La retraite à 50 ans pour les travailleurs contaminés par l’amiante une mesure qui ne coûtera rien aux patrons responsables

Jeudi 19, la Ministre de l’Emploi et de la Solidarité a annoncé à grands renforts de publicité que les travailleurs atteints d’une maladie professionnelle dont la cause reconnue est la contamination par l’amiante pourraient partir à la retraite à 50 ans. Environ 4 000 travailleurs seraient aujourd’hui concernés. Pour les travailleurs des industries de transformation de l’amiante qui sont toujours en contact avec ce matériau hautement cancérigène, ils pourront prendre leur retraite en déduisant de la date légale de départ à la retraite, 60 ans, un tiers des années passées en contact avec l’amiante. Ce qui fait que pour partir à 50 ans, il faudra avoir commencé à travailler à 20 ans. C’est ce que Aubry appelle agir " rapidement ". face à " un drame humain insupportable ". L’interdiction totale de l’amiante n’est pas prévue avant 2002. Pourtant, depuis le rapport de 1996 de l’Institut national de la santé et de la recherche médicale, on sait que l’exposition à l’amiante va entraîner chaque année 2 000 décès et que ce chiffre va aller en augmentant dans les années à venir puisque les maladies concernées sont à évolution lente, se déclarant souvent une vingtaine d’années après l’exposition.

C’est dès le début des années 1900 que la nocivité de ce matériau cancérigène est pourtant connue mais les profits qu’il génère pour les industriels de l’amiante passent avant la santé de ceux qui en sont victimes. Si bien qu’en France, les années 70 ont été l’âge d’or de l’amiante. Et il a fallu le scandale de l’université de Jussieu à Paris, en 1996, pour que le scandale ne puisse plus être étouffé. En même temps, des travailleurs contaminés et leurs proches ont porté plainte contre des entreprises comme Eternit pour essayer d’obtenir l’augmentation des indemnités versées par l’assurance-maladie en se battant pour faire reconnaître la responsabilité du patronat. Beaucoup de dossiers n’ont pas abouti, nombre d’obstacles étant mis en avant pour empêcher la reconnaissance des cancers de l’amiante comme maladies professionnelles et les patrons utilisant toutes les procédures juridiques à leur service pour refuser de payer. Désormais, les dossiers qui avaient été enterrés pourront être réexaminés dans les deux ans, et c’est bien la moindre des choses.

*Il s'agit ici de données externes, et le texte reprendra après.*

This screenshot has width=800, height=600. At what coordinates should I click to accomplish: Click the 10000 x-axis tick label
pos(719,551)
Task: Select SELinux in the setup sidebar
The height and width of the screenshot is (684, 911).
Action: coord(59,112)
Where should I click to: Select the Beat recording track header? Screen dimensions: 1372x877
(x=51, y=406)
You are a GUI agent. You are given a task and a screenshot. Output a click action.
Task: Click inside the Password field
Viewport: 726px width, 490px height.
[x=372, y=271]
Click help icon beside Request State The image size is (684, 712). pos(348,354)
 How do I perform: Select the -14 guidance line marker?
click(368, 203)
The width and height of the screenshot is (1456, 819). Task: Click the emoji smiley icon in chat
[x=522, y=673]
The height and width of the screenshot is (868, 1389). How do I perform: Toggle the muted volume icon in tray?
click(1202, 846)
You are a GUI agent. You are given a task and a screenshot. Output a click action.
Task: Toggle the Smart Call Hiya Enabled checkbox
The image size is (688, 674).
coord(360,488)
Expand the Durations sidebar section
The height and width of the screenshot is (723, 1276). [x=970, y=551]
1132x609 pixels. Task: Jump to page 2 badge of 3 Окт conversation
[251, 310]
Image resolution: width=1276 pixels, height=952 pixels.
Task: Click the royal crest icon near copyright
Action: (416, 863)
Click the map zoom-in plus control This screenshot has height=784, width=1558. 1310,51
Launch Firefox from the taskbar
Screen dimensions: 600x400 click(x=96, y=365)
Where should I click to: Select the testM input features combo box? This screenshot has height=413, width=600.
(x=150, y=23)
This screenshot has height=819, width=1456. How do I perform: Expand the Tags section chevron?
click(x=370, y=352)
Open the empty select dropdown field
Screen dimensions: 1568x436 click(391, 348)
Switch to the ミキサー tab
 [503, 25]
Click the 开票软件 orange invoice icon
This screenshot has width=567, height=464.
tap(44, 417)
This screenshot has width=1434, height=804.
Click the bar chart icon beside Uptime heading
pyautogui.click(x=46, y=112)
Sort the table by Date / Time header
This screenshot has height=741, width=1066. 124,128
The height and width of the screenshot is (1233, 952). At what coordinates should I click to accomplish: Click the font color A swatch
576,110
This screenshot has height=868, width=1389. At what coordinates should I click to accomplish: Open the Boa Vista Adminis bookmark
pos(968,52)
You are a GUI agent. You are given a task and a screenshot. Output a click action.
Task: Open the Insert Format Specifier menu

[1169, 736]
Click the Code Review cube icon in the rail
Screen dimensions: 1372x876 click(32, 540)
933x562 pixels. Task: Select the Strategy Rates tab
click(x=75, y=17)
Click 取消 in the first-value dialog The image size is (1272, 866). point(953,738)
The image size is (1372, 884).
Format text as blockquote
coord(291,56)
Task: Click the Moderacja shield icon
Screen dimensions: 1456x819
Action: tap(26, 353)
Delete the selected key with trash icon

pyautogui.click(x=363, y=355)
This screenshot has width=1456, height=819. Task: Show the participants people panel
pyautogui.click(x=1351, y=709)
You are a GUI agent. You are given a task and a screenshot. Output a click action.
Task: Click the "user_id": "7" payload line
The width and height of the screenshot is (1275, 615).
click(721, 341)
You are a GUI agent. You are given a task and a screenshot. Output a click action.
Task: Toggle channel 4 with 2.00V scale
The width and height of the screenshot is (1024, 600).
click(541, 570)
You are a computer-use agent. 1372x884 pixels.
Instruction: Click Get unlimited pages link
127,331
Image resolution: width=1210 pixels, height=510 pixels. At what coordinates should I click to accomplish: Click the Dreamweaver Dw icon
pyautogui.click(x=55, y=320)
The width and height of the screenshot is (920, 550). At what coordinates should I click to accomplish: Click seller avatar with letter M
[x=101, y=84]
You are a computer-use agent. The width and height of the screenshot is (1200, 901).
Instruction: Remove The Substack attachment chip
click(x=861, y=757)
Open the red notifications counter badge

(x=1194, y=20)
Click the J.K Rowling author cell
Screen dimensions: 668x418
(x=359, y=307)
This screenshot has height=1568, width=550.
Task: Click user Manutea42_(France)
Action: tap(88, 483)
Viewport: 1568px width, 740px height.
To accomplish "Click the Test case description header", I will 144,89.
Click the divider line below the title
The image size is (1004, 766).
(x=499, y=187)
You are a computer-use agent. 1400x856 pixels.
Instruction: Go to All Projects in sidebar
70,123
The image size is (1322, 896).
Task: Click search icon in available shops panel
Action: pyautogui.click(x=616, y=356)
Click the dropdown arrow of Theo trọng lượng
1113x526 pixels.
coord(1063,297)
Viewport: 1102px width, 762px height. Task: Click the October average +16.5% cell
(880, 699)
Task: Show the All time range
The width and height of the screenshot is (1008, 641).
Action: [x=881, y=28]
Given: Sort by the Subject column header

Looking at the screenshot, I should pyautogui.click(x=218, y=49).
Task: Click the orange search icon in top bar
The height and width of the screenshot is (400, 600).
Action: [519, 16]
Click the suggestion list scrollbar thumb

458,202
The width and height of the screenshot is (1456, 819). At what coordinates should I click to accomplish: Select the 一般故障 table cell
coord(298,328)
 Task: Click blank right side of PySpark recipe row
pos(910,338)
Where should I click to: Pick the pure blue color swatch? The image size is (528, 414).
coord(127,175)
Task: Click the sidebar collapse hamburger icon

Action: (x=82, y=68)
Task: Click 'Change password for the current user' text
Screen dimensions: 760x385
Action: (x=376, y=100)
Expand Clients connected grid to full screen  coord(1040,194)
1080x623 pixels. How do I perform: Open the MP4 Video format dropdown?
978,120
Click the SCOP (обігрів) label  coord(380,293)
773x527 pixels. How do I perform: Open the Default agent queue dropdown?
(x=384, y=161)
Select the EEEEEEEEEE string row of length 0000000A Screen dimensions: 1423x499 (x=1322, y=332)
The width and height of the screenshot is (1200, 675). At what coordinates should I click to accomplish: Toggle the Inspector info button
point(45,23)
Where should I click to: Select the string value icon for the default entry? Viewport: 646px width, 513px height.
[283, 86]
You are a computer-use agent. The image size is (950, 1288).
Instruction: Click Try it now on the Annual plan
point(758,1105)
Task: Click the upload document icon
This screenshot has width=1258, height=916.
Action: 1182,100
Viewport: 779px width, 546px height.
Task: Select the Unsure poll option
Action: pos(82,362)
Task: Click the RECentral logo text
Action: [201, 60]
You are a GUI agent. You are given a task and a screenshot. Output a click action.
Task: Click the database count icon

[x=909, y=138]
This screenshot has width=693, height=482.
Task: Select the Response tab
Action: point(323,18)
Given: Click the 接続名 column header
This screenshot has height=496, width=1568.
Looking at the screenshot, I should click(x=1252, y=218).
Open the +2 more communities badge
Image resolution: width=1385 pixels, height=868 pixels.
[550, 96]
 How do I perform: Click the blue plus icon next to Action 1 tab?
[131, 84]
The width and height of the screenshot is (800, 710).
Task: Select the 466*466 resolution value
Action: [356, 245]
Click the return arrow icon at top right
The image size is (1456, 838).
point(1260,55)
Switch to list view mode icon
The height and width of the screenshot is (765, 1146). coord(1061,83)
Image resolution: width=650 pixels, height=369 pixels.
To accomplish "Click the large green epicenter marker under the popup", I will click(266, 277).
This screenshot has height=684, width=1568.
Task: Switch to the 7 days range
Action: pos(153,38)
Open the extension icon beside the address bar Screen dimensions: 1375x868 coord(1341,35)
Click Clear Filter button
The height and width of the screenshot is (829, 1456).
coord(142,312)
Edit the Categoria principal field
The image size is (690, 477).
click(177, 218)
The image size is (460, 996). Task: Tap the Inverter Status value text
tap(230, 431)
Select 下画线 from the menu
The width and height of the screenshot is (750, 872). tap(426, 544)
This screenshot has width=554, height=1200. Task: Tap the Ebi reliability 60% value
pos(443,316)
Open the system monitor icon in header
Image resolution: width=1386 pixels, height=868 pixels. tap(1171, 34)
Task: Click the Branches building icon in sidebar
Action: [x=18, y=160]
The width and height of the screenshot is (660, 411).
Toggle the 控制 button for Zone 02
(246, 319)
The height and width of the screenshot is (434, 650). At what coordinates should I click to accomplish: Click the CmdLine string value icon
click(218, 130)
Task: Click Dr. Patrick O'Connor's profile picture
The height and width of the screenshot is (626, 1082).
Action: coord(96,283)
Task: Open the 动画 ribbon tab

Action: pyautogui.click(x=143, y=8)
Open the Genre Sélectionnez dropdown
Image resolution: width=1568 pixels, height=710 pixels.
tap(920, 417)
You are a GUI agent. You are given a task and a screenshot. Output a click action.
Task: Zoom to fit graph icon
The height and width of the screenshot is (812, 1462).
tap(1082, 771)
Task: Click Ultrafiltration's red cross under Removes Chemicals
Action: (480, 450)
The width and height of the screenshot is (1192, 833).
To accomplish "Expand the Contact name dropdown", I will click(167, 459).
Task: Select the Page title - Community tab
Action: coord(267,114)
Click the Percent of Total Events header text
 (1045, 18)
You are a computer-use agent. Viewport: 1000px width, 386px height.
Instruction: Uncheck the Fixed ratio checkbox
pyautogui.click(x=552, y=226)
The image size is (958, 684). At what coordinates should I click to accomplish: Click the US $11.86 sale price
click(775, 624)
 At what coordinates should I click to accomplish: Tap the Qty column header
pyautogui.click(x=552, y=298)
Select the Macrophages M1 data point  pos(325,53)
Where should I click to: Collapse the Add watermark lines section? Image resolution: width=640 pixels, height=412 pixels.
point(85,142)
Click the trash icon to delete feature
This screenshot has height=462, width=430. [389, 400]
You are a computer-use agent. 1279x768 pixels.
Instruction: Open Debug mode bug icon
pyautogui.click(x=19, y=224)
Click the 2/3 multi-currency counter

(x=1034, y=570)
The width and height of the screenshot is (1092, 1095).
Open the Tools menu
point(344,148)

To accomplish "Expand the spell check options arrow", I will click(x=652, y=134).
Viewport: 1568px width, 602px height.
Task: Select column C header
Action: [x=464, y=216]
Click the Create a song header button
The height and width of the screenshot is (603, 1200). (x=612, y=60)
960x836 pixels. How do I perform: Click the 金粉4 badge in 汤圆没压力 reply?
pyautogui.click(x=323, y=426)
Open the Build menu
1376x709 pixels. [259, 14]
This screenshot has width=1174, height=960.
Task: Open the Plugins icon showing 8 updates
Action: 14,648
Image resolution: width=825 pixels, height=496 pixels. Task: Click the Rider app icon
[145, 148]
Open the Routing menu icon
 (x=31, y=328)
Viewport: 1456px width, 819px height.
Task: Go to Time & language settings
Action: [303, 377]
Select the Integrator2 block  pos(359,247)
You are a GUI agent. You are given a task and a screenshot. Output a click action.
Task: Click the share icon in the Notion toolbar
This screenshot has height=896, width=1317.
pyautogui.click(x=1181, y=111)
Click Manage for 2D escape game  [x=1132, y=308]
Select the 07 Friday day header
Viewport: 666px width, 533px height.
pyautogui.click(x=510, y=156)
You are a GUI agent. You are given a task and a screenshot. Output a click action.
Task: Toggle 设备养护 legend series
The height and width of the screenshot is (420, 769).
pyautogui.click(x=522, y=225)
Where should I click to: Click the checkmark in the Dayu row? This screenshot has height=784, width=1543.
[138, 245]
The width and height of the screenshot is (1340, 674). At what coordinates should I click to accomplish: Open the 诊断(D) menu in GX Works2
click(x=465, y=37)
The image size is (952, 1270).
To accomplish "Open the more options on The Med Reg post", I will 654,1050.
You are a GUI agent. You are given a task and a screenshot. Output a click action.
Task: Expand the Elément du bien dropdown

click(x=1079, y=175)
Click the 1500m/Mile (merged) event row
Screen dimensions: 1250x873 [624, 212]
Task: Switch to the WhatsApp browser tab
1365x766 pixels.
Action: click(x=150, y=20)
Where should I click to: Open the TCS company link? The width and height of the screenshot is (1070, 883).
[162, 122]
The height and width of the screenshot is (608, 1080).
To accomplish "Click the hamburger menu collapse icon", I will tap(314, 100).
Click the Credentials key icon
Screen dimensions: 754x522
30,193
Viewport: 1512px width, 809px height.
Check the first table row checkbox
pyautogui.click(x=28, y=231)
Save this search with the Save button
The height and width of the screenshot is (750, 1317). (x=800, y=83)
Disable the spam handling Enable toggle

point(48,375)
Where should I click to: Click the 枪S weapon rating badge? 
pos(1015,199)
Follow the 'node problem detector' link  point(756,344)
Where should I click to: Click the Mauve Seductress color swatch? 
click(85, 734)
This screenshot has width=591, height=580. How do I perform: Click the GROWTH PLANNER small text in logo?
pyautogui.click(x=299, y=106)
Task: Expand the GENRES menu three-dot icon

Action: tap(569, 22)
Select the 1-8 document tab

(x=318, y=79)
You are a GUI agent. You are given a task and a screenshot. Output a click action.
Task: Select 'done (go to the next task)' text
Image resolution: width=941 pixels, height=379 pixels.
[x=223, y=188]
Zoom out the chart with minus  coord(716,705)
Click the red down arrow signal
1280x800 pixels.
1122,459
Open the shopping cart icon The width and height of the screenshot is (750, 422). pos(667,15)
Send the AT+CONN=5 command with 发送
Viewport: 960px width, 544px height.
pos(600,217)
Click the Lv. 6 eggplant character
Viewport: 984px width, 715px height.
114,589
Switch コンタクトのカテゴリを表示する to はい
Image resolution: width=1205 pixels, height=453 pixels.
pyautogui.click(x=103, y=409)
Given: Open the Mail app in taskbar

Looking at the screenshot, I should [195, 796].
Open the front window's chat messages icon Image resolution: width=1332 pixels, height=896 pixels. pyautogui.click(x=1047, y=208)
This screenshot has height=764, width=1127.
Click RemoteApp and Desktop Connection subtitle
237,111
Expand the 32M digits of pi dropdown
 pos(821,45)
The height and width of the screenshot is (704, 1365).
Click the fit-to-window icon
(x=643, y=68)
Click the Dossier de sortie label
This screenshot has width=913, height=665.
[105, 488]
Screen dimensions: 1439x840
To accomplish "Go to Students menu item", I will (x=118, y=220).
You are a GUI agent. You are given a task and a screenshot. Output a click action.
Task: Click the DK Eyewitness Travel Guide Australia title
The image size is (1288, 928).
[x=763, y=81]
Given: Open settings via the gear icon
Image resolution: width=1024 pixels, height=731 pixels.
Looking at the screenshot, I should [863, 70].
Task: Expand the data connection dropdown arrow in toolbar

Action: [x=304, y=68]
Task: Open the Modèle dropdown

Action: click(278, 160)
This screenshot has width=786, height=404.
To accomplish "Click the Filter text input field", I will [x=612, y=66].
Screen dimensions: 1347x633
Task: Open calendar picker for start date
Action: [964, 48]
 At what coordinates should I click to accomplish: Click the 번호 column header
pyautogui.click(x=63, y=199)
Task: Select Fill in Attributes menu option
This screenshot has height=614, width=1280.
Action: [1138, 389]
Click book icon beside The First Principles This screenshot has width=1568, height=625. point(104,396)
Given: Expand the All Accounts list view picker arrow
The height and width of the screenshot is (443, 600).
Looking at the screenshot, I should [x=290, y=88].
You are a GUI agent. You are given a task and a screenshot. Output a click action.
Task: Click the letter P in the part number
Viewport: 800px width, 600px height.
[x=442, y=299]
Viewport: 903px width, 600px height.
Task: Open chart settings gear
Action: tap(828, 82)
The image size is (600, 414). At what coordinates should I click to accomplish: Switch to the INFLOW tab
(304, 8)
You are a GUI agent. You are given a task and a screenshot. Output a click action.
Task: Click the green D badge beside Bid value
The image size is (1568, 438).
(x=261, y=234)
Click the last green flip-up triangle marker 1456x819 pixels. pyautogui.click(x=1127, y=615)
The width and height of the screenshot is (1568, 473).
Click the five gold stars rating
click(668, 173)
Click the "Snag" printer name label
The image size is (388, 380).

Le gouvernement fait un geste plus publicitaire que réellement efficace et il n’a pas voulu que cette mesure remette en cause la responsabilité des patrons : les 600 millions de francs qui vont être débloqués pour indemniser les travailleurs partant à la retraite seront financés par l’Etat et la Sécurité Sociale. Comme l’a dit Aubry : " je n’ai pas souhaité ouvrir un conflit avec le patronat sur ce sujet ".